The museum’s director Heidi Zuckerman revealed this statistic during her welcoming remarks at Wednesday’s prelude gala WineCrush, held at the home of John and Amy Phelan. Range Rovers, G-Classes, and Bentleys rolled up crammed with collectors; museum directors like Adam Weinberg and Ann Philbin waltzed into the space that was filled with strains of soft rock and hair metal. These regulars on the art world circuit were upstaged only by reality television star Kris Jenner who came with Joyce Bonelli—the Jenner family’s long-standing make-up artist—who, as the creator of the Kardashian facade, has made a profound mark on visual culture.

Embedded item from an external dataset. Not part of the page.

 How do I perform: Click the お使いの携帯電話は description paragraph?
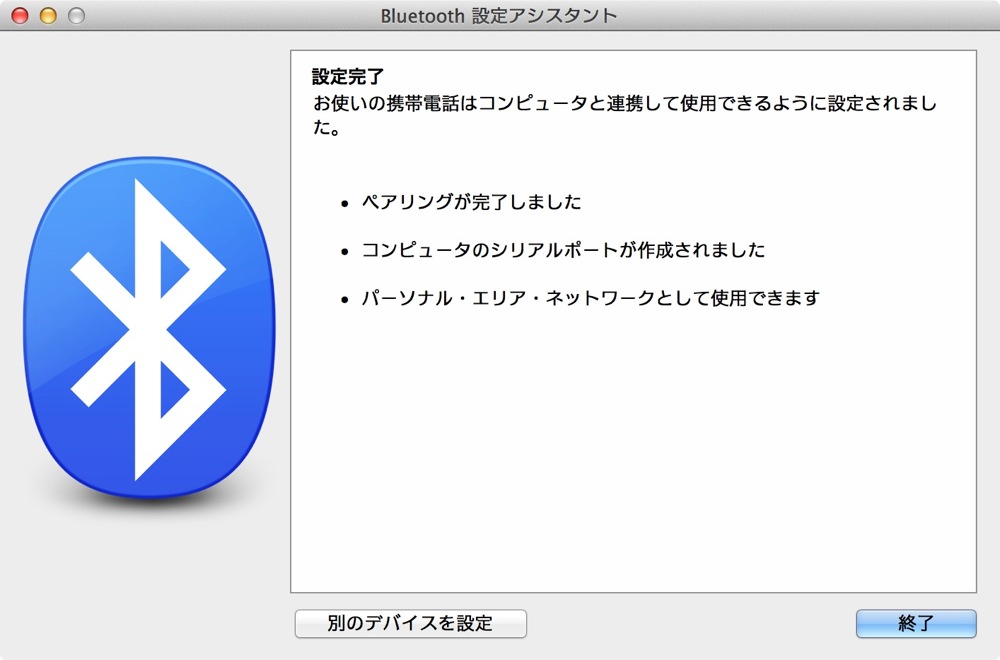tap(625, 115)
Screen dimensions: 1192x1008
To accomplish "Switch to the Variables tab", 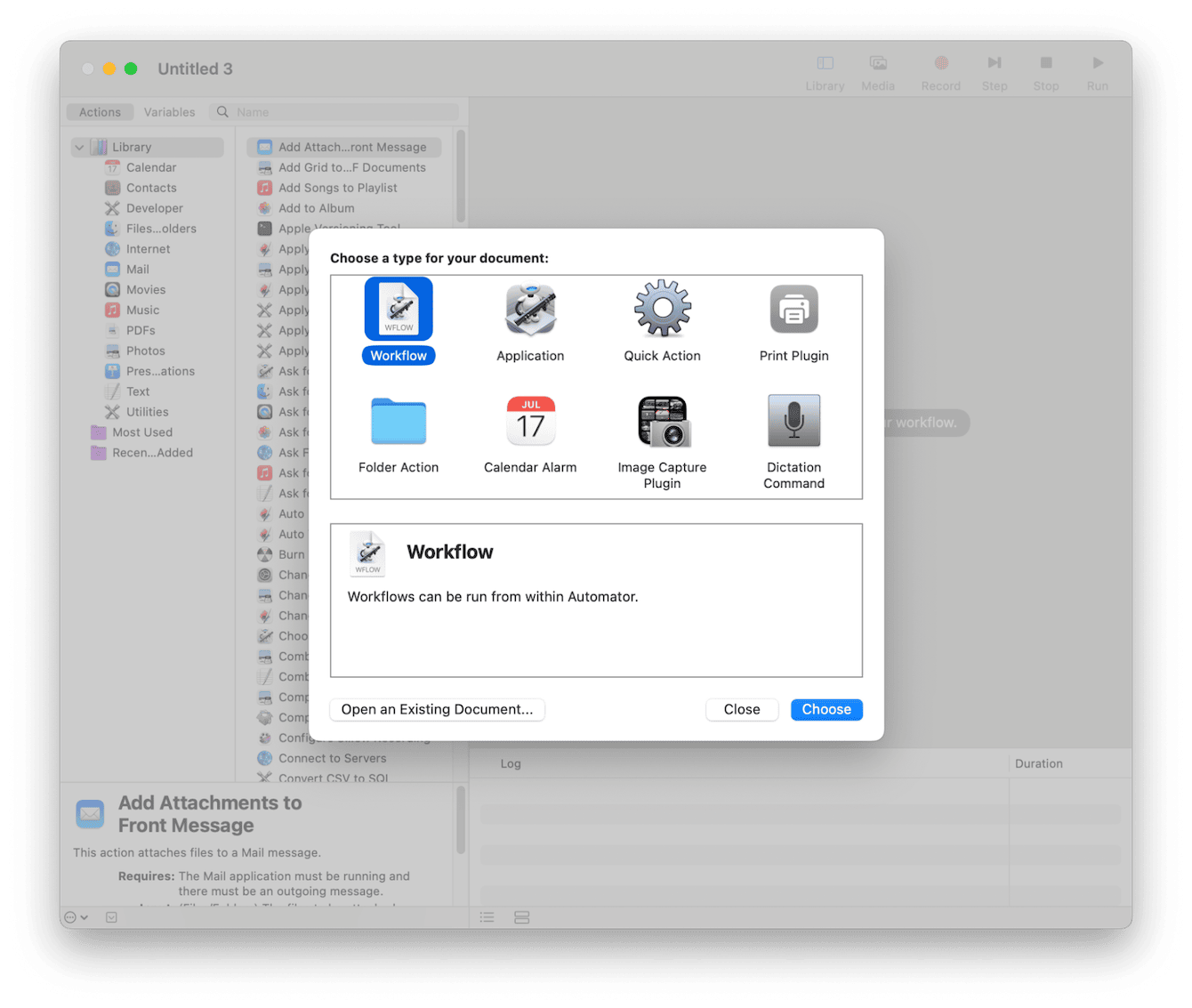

Also in attendance was a smattering of artists who have made their impact on visual culture in the more traditional manner, like Jessica Stockholder, Rodney McMillian, Simon Denny, and this years recipient of the Aspen Award for Art, Lorna Simpson.
The morning following WineCrush, Zuckerman and Simpson led an 8am hike looping high up the mountain and around town. The path back to base, still a mile and a half in elevation, was dotted with locals and collectors alike (the Rubells were there) wearing Lululemon and enjoying their morning cardio or walking their dogs.
At the hottest point of the day, parties criss-crossed the valley to visit private collections and, of course, the museum, whose lead exhibition this summer is a reconfigured hang of the popular “Chris Ofili: Night and Day” retrospective that debuted at the New Museum.
With five discrete galleries devoted to his work (there are four additional works in this show), each fosters a kind of meditative space for taking in their phenomenological and spiritual largesse. The Ofili show is complemented by a group show in the museum’s basement gallery, “Spirit Photography,” which offers a suite of miniature prints taken mostly in the 1930s (but some as recently as 1977) depicting ethereal streaks, shades, and smokes that evoke the presence of ghostly subjects.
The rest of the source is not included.